Remember: you can decrease the signal-to-noise ratio by decreasing the signal,
or by increasing the noise.

------
ZitchDog
I don't think there's any way. There are too many identity aggregators. I
think the only way would be to create lots of fake profiles and fake
information tied to your name, thereby drowning out the signal.

------
cm2187
Give all service providers a unique email, and a fake name. It will be very
hard to correlate your identity between two providers. And most providers
don't need your real name.

------
darkhorn
[http://backgroundchecks.org/justdeleteme/](http://backgroundchecks.org/justdeleteme/)

------
christianbryant
The question stems from a hypothetical problem.
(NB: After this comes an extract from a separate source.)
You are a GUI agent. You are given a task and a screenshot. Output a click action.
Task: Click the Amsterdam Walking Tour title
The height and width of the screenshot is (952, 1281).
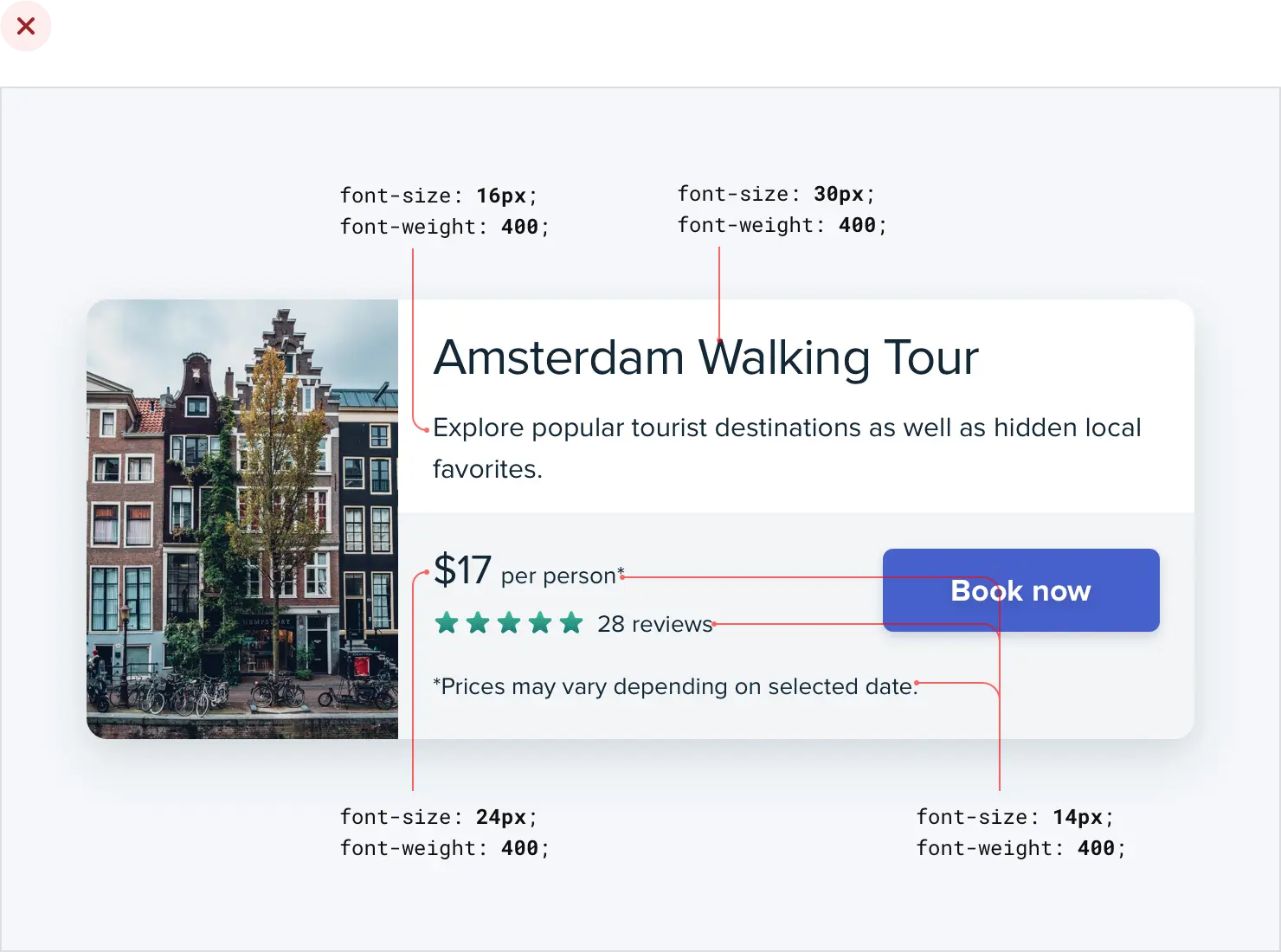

A person who works undercover,
let's say, and has a fairly unique name, is concerned that their real name, if
ever revealed, could be searched and then the associations to family and
friends revealed from this search be used to either coerce the undercover
person to work against the law, or simply to hurt the associated family and
friends in retaliation for duty performed. The agency for which the undercover
person works does not aid in any way the cleaning up of public data available
against the person's true identity.

------
iamthepieman
Off the grid is a good phrase. Have you ever tried living off the electrical
grid? You either spend a ton of money building your own "grid" so your life
doesn't have to change or your life becomes radically different from everyone
else you used to know including yourself.

------
invaliduser
"John Smith"

I personally found that having a very very common name provides a lot of
privacy. If you look me up by my real firstname/lastname, you'll find out we
are borg, we are 1000s, and I'm burried somewhere far and deep in the search
results.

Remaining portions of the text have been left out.